The New Gig

U.S. Sen. Mark Warner on what a different kind of economy means for 83 million millennials — and everyone else.

At INM United, a digital tech company in Scott’s Addition, dozens of entrepreneurs from across Virginia — most of them millennials from the ages of 18 to 34 — talk about how they do business and their aspirations in today’s economy.

Leading the discussion is U.S. Sen. Mark Warner, the former governor who made millions of dollars in the 1990s swapping radio bandwith in the nascent cellphone industry. He’s concerned about how millennials will endure what’s become referred to as the Gig Economy, in which more part-time workers are supplying services that used to be handled by full-time employees.

There’s more freedom, but fewer traditional benefits, such as medical care and retirement savings. Warner has been exploring what it means as self-employed young people try to make a living independently of traditional social safety nets. He elaborated on his ideas with Style:

Style: How do you see the Gig Economy?

Warner: Let’s start with the demographics. There are 83 million millennials. The baby boomers have been pushed off the stage. You have got a fundamental shift in attitudes about work. You no longer have lifetime benefits. It’s no longer “Where do you work?” but “What are you working on?”

What does this mean?

The benefits of the Gig Economy or the on-demand or sharing economy are your ability to monetize your time, your skill, your car, your apartment in ways that were not available before. The advantages are also the ability to have a variety of revenue streams coming in.

Where will they work?

I go to a lot of these work shared spaces. There are a lot of people working on their personal next big thing. At the same time, they are making ends meet. You don’t have a workplace where there’s a lot of social connectiveness.

What’s the down-side?

There’s no social safety net. They might be doing OK financially but if the stuff hits the fan, there’s nothing in-between doing well and being back on government subsistence programs.
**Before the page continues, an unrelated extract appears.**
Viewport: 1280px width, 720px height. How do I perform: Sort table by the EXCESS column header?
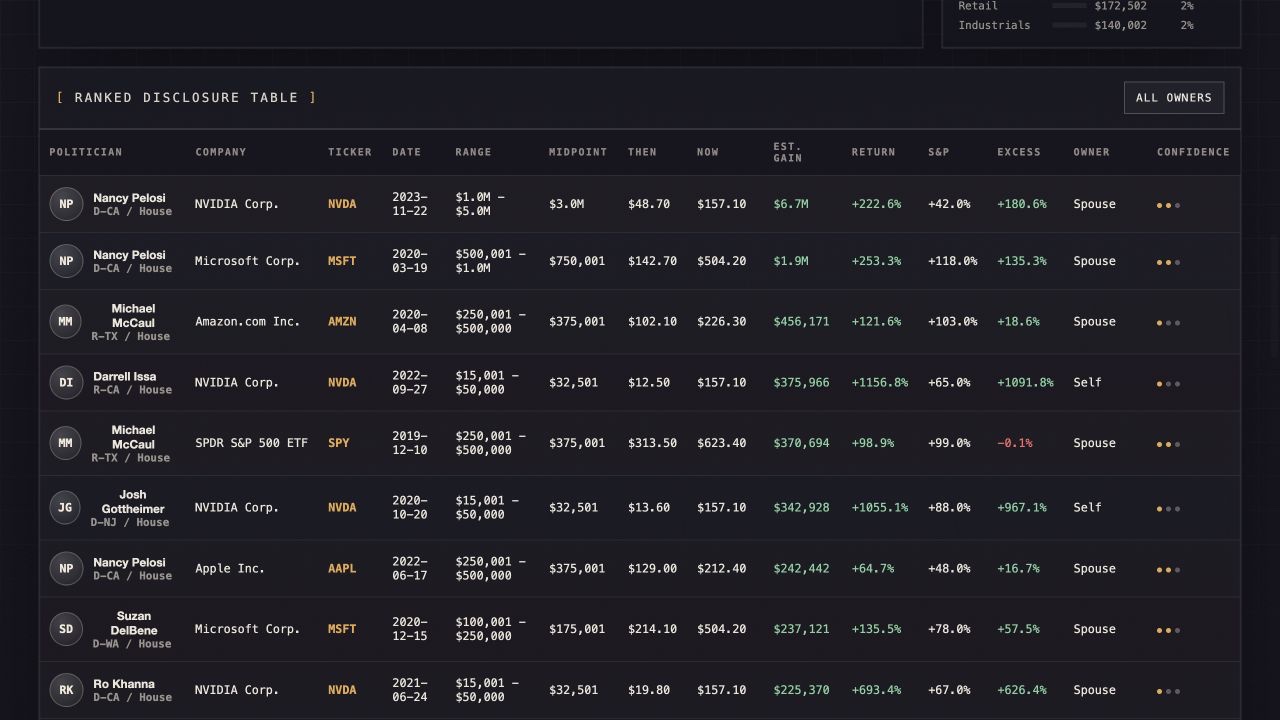point(1019,152)
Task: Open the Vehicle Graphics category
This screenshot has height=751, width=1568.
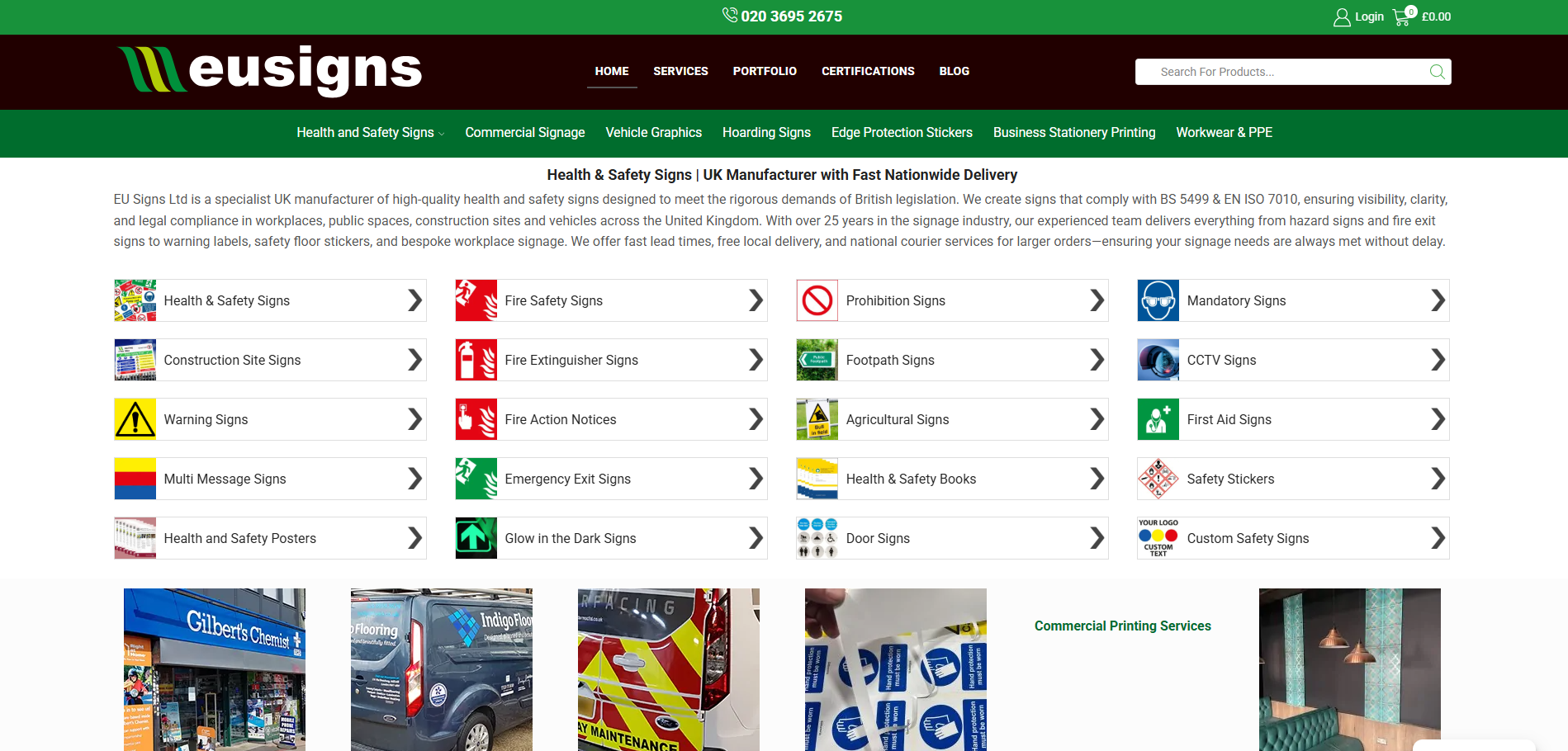Action: 653,133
If you try to create safety nets you’d be criticized for crating new entitlement programs.

I don’t think you are not going to end up saying we are going to reclassify everybody as employees. If you drive Uber three times a month and you rent out your apartment twice a month and you’re a part-time IT consultant and you make stuff you sell, are you really employed? You are not a classic contractor. I’ve talked to these workers and asked them if they could make 20 percent more, would they take a 9-to-5 job? None of them said they would.

What’s the new attitude? What about protection?

I think many of the companies or platforms realize that millennials want to buy from and work with socially responsible companies. I don’t think it’s going to be traditional protection from the state like unemployment, workman’s comp or disability. Now, you may have a choice to opt in or opt out. You are going to have health care exchanges. I’m going to shop around to find the level of benefit I want. I think you are going to have to have something that’s portable.

Anything specifically?

I think you probably have some variation on the hour bank so that for every hour you work you have some benefit or skin in the game. I think there may be other models. For example, you can envision that instead of getting a tip when you are paid for a job, you do a [credit card] swipe that puts it into a social insurance fund.

How do you deal with keeping rights open? Most people have a right to bargain collectively. How does that translate to an Uber driver? I guess you can quit.

I’ve talked to the labor unions and have talked about the old “hour bank” notions. If you were a carpenter and you worked for 10 different contractors, you as a carpenter chipped in and the contractor chipped in. But the fund wasn’t run by the government but by a trusted third party — a union or social welfare fund. There could be a third-party platform that would run these benefits. It used to be guilds.

Is that difficult?

The thing that may be different now is that you may not have a single specialty. You may have three or four different areas you work in. Are you an IT consultant? A driver? A hotelier? You can be all of those things. I don’t think anybody has fully figured that out.

What polices it?

What gives me some hope is that this isn’t just going to be an opportunity for wide-scale abuse. There is transparency in the real-time nature of the Internet and the fact that reputations are important. If you suddenly have a whole slew of folks who are disgruntled and [they] ruin [the employer’s] reputation online, that might be some check. … People are trading billions of stuff on eBay. That was built on the ability of the Internet to self-police.

To what extent does the Affordable Care Act do something for you?

I think it gives you that freedom to access health care without being connected to an employer. You’ve got platinum, silver, bronze plans in health care. Maybe we need a copper plan. It might have to include some new things. One woman I have spoken with makes jewelry with her hands. What happens if her hands are injured? You can’t go out and buy disability insurance for your hands. We’re going to need this social safety network.